Saved entries
==============================
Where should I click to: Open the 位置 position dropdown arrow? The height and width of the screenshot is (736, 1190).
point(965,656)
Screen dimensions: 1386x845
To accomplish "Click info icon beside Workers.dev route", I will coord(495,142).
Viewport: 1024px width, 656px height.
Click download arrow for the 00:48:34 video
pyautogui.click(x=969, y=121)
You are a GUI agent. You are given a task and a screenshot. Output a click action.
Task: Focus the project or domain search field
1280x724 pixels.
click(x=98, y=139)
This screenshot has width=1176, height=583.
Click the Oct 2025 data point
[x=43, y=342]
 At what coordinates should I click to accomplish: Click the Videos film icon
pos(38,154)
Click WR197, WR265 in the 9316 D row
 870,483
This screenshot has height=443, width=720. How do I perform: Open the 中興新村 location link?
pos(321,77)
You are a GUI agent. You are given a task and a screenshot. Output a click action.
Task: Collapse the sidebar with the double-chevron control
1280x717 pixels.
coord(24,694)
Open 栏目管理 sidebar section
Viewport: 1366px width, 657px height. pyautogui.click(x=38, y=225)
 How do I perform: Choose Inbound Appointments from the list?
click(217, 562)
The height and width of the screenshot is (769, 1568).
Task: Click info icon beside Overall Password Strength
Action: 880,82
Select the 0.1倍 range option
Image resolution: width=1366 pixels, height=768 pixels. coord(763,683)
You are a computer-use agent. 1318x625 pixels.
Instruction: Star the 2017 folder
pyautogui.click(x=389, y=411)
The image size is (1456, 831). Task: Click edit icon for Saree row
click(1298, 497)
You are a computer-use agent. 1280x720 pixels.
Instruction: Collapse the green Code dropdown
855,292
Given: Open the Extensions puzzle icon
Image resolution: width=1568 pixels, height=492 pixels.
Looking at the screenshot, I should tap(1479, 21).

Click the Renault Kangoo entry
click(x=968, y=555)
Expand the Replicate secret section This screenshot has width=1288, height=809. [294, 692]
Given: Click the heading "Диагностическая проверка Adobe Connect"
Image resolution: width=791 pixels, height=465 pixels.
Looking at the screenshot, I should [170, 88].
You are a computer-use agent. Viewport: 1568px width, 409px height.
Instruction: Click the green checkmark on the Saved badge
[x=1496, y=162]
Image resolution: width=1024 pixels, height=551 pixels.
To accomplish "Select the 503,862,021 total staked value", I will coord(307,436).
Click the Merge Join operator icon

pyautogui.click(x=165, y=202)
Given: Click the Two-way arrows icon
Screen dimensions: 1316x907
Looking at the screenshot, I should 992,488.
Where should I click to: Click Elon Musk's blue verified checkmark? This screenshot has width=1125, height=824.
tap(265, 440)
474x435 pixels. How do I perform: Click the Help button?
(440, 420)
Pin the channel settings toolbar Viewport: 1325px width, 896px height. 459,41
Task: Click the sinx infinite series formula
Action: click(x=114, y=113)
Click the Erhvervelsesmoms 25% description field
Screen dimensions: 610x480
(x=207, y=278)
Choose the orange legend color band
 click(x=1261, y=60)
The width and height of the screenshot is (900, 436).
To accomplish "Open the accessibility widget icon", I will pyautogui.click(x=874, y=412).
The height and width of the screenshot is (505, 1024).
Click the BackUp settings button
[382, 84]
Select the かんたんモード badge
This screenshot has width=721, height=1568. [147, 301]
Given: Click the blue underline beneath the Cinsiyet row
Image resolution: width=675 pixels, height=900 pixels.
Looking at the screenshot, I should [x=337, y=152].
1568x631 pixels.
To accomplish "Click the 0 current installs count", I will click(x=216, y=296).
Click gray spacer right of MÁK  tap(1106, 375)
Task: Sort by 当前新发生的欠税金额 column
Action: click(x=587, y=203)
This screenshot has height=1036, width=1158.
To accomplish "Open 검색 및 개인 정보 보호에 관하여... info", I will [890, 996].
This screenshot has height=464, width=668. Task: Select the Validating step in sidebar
==============================
Retype the records in their entirety, matching each one exactly.

Where should I click to: Open the 位置 position dropdown arrow? The height and width of the screenshot is (736, 1190).
point(965,656)
Screen dimensions: 1386x845
To accomplish "Click info icon beside Workers.dev route", I will coord(495,142).
Viewport: 1024px width, 656px height.
Click download arrow for the 00:48:34 video
pyautogui.click(x=969, y=121)
You are a GUI agent. You are given a task and a screenshot. Output a click action.
Task: Focus the project or domain search field
1280x724 pixels.
click(x=98, y=139)
This screenshot has width=1176, height=583.
Click the Oct 2025 data point
[x=43, y=342]
 At what coordinates should I click to accomplish: Click the Videos film icon
pos(38,154)
Click WR197, WR265 in the 9316 D row
 870,483
This screenshot has height=443, width=720. How do I perform: Open the 中興新村 location link?
pos(321,77)
You are a GUI agent. You are given a task and a screenshot. Output a click action.
Task: Collapse the sidebar with the double-chevron control
1280x717 pixels.
coord(24,694)
Open 栏目管理 sidebar section
Viewport: 1366px width, 657px height. pyautogui.click(x=38, y=225)
 How do I perform: Choose Inbound Appointments from the list?
click(217, 562)
The height and width of the screenshot is (769, 1568).
Task: Click info icon beside Overall Password Strength
Action: 880,82
Select the 0.1倍 range option
Image resolution: width=1366 pixels, height=768 pixels. coord(763,683)
You are a computer-use agent. 1318x625 pixels.
Instruction: Star the 2017 folder
pyautogui.click(x=389, y=411)
The image size is (1456, 831). Task: Click edit icon for Saree row
click(1298, 497)
You are a computer-use agent. 1280x720 pixels.
Instruction: Collapse the green Code dropdown
855,292
Given: Open the Extensions puzzle icon
Image resolution: width=1568 pixels, height=492 pixels.
Looking at the screenshot, I should tap(1479, 21).

Click the Renault Kangoo entry
click(x=968, y=555)
Expand the Replicate secret section This screenshot has width=1288, height=809. [294, 692]
Given: Click the heading "Диагностическая проверка Adobe Connect"
Image resolution: width=791 pixels, height=465 pixels.
Looking at the screenshot, I should [170, 88].
You are a computer-use agent. Viewport: 1568px width, 409px height.
Instruction: Click the green checkmark on the Saved badge
[x=1496, y=162]
Image resolution: width=1024 pixels, height=551 pixels.
To accomplish "Select the 503,862,021 total staked value", I will coord(307,436).
Click the Merge Join operator icon

pyautogui.click(x=165, y=202)
Given: Click the Two-way arrows icon
Screen dimensions: 1316x907
Looking at the screenshot, I should 992,488.
Where should I click to: Click Elon Musk's blue verified checkmark? This screenshot has width=1125, height=824.
tap(265, 440)
474x435 pixels. How do I perform: Click the Help button?
(440, 420)
Pin the channel settings toolbar Viewport: 1325px width, 896px height. 459,41
Task: Click the sinx infinite series formula
Action: click(x=114, y=113)
Click the Erhvervelsesmoms 25% description field
Screen dimensions: 610x480
(x=207, y=278)
Choose the orange legend color band
 click(x=1261, y=60)
The width and height of the screenshot is (900, 436).
To accomplish "Open the accessibility widget icon", I will pyautogui.click(x=874, y=412).
The height and width of the screenshot is (505, 1024).
Click the BackUp settings button
[382, 84]
Select the かんたんモード badge
This screenshot has width=721, height=1568. [147, 301]
Given: Click the blue underline beneath the Cinsiyet row
Image resolution: width=675 pixels, height=900 pixels.
Looking at the screenshot, I should [x=337, y=152].
1568x631 pixels.
To accomplish "Click the 0 current installs count", I will click(x=216, y=296).
Click gray spacer right of MÁK  tap(1106, 375)
Task: Sort by 当前新发生的欠税金额 column
Action: click(x=587, y=203)
This screenshot has height=1036, width=1158.
To accomplish "Open 검색 및 개인 정보 보호에 관하여... info", I will [890, 996].
This screenshot has height=464, width=668. Task: Select the Validating step in sidebar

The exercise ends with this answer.